## Task description
Take the lines in the listing below from the line with "How do I perform: Click" up to and including the line with "Select the PasHTeT25 player row" and set them down exactly, skipping pictures and adding nothing.

## Extracted material
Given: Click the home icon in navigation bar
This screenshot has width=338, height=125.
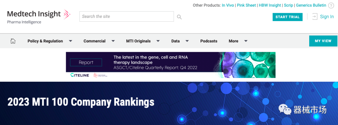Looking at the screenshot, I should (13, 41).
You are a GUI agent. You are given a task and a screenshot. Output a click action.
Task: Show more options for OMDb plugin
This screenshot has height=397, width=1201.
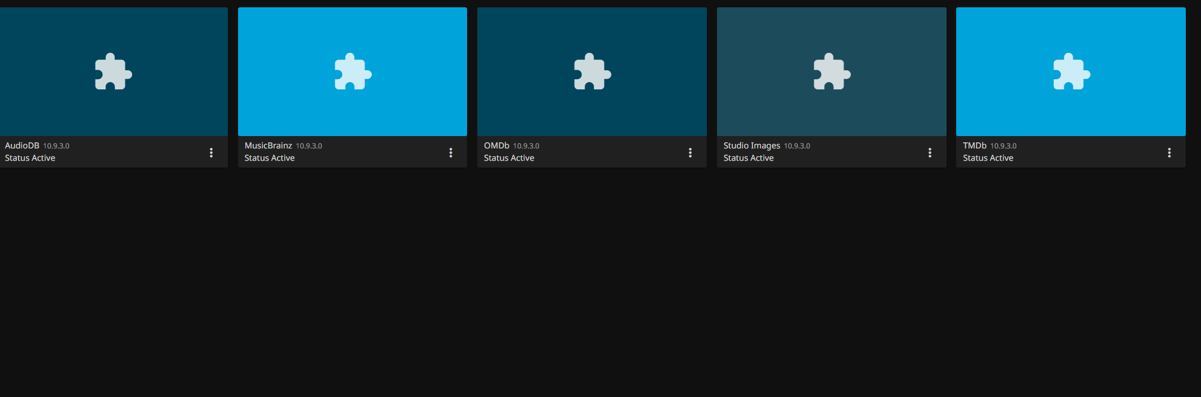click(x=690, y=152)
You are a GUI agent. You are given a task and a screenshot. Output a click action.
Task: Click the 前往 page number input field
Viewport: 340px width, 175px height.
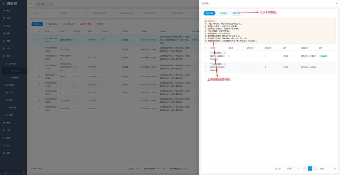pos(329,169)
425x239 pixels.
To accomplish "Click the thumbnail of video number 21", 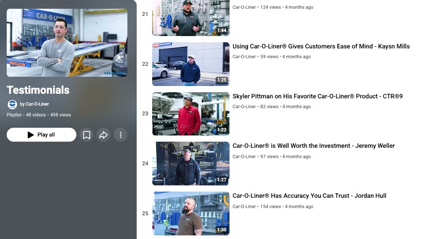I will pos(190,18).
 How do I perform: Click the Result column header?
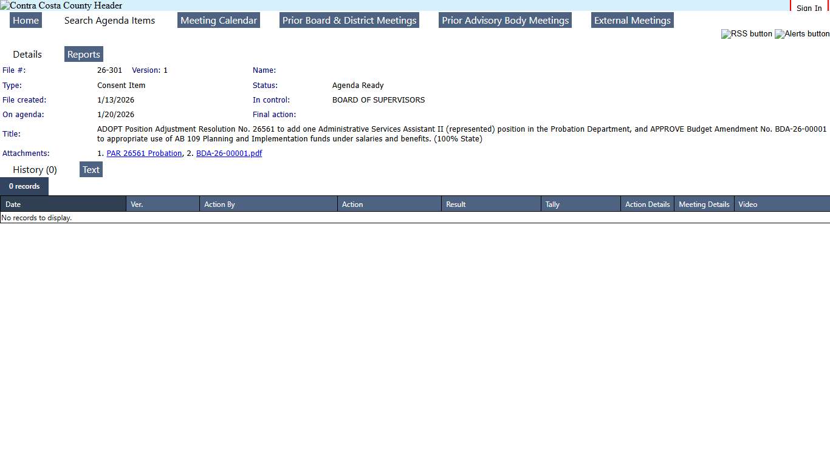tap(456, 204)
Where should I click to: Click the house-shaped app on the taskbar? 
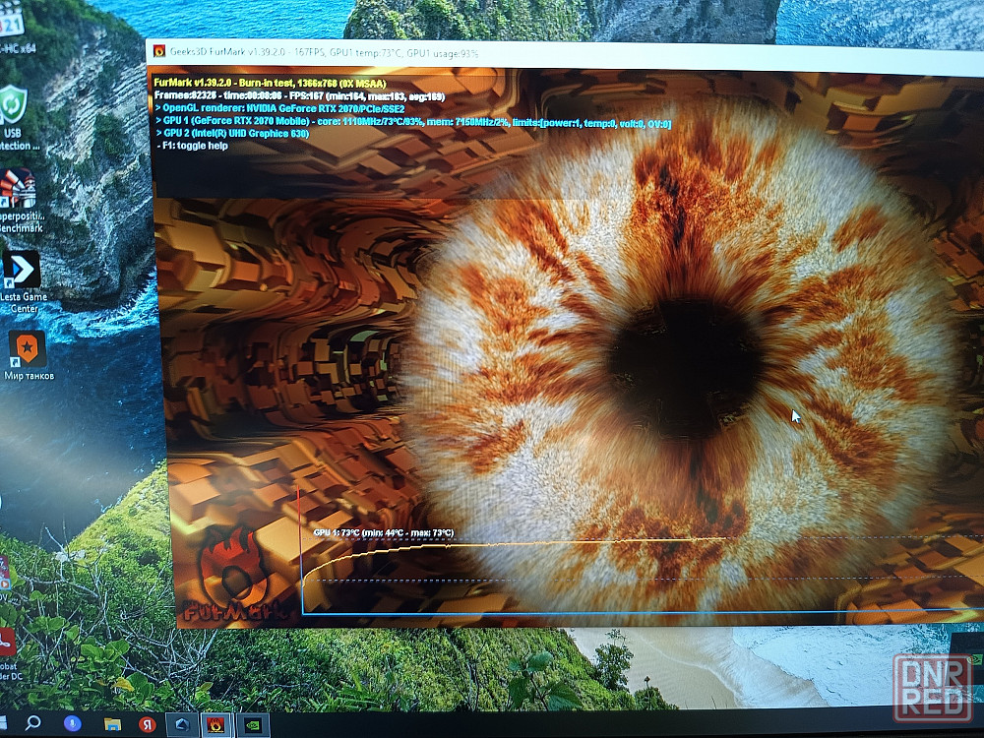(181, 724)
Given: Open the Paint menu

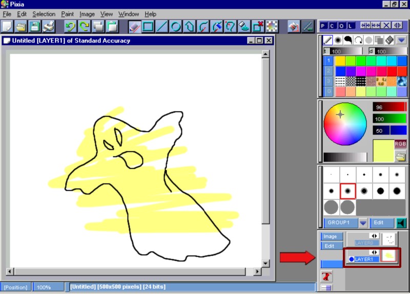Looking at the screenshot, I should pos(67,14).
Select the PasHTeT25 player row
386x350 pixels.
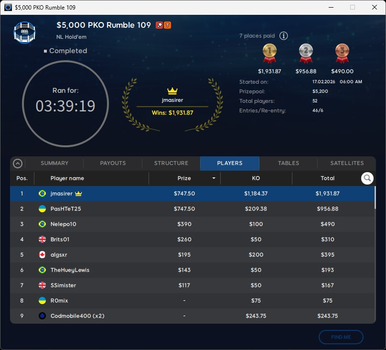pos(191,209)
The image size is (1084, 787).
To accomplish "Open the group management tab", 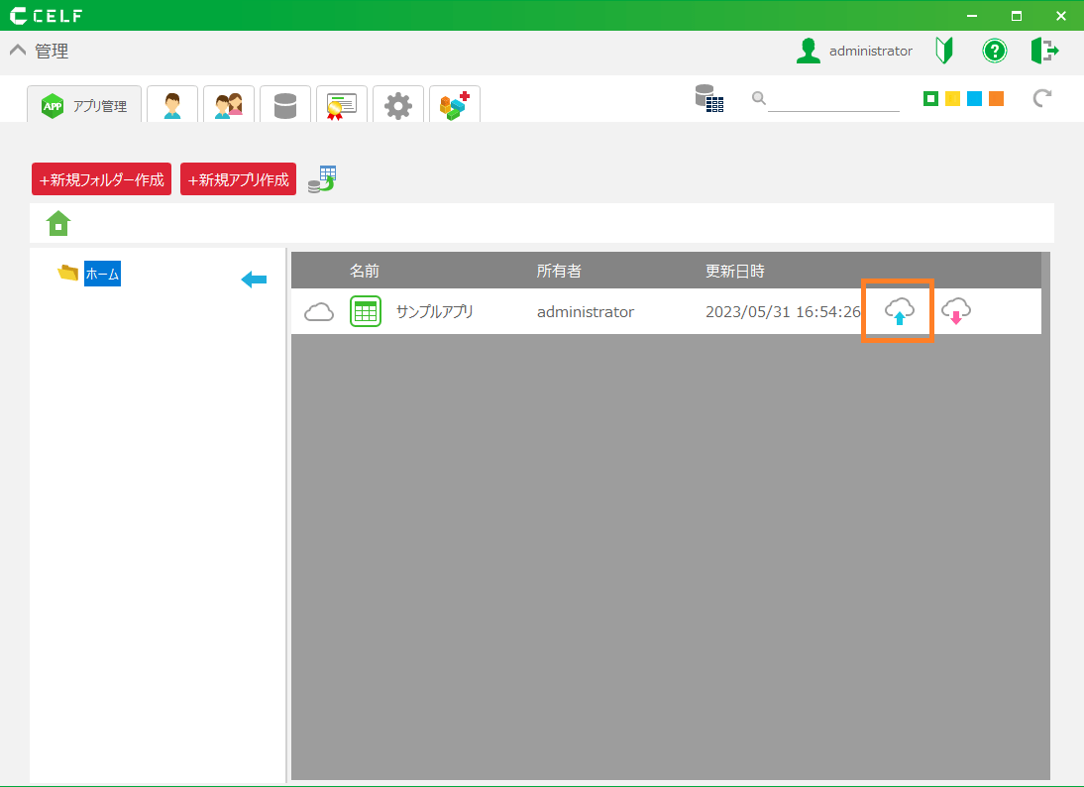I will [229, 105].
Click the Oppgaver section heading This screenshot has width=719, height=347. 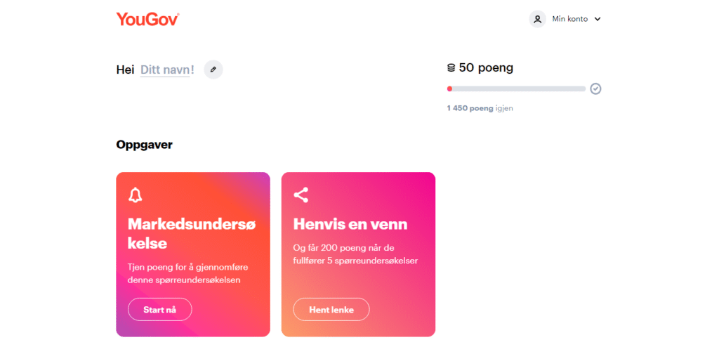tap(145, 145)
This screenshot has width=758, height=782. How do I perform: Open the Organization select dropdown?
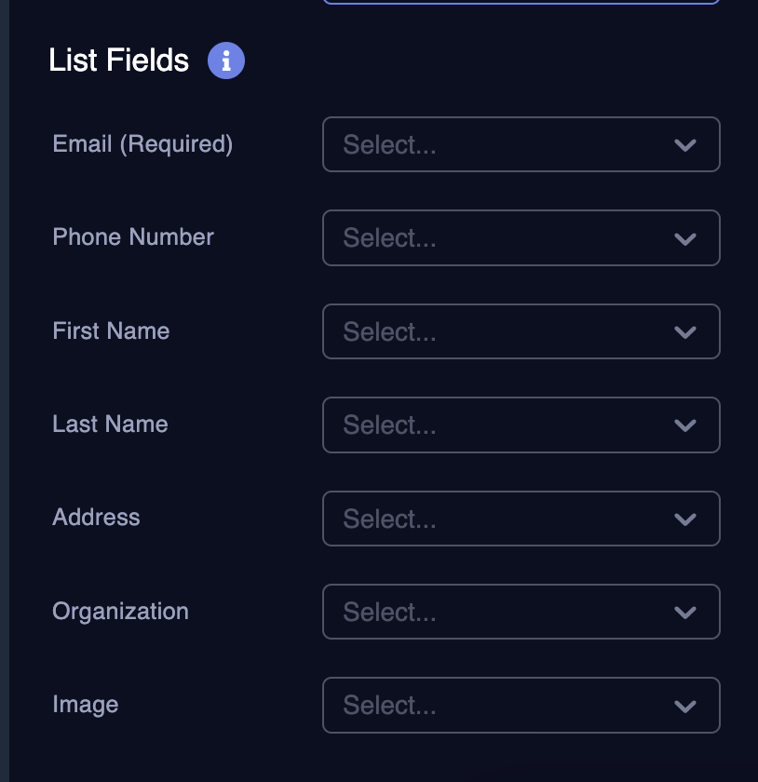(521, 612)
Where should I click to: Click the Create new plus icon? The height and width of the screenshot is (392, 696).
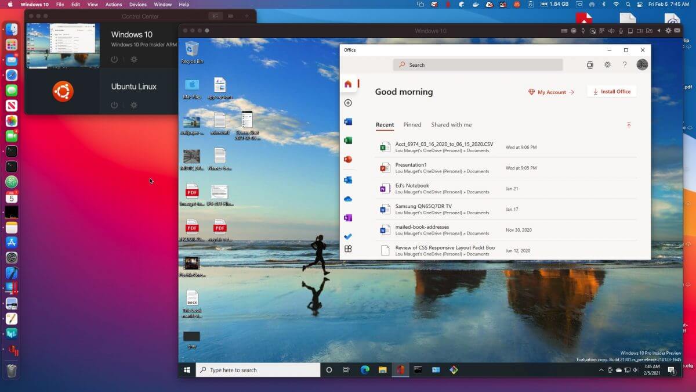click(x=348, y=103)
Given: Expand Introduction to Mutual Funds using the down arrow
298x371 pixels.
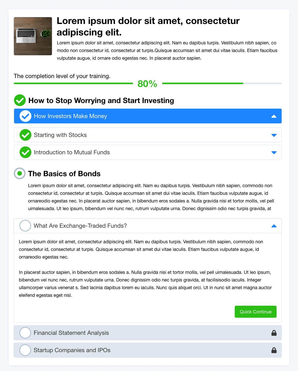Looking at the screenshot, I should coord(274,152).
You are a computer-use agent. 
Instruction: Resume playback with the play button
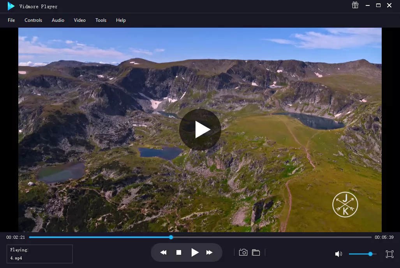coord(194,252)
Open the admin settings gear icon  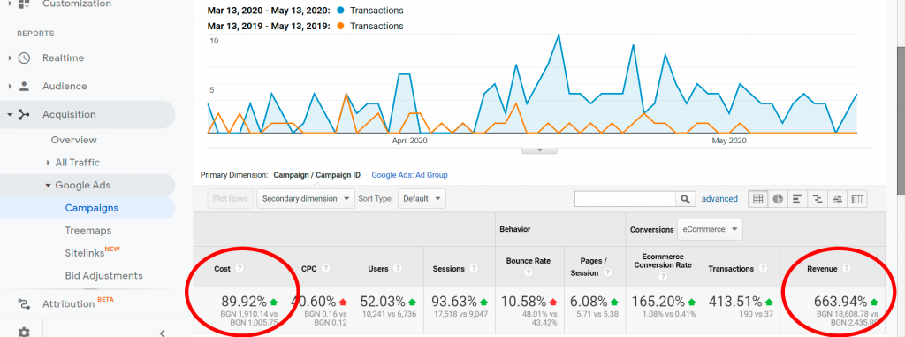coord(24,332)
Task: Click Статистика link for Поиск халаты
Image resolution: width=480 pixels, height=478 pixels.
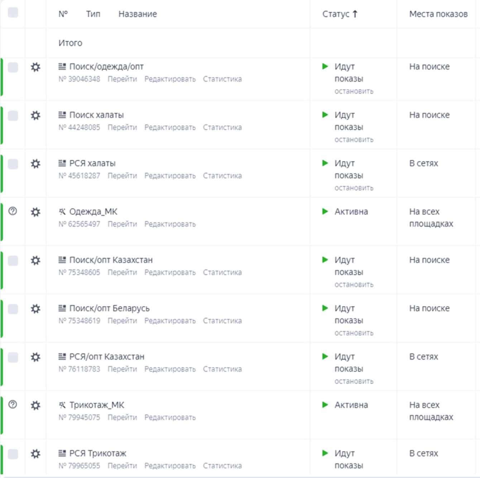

## Your response
 How do I perform: Click the Result column header?
tap(456, 204)
Where should I click to: Click the house-shaped app on the taskbar? 
(181, 724)
Given: Open the Paint menu

Looking at the screenshot, I should pos(67,14).
Select the PasHTeT25 player row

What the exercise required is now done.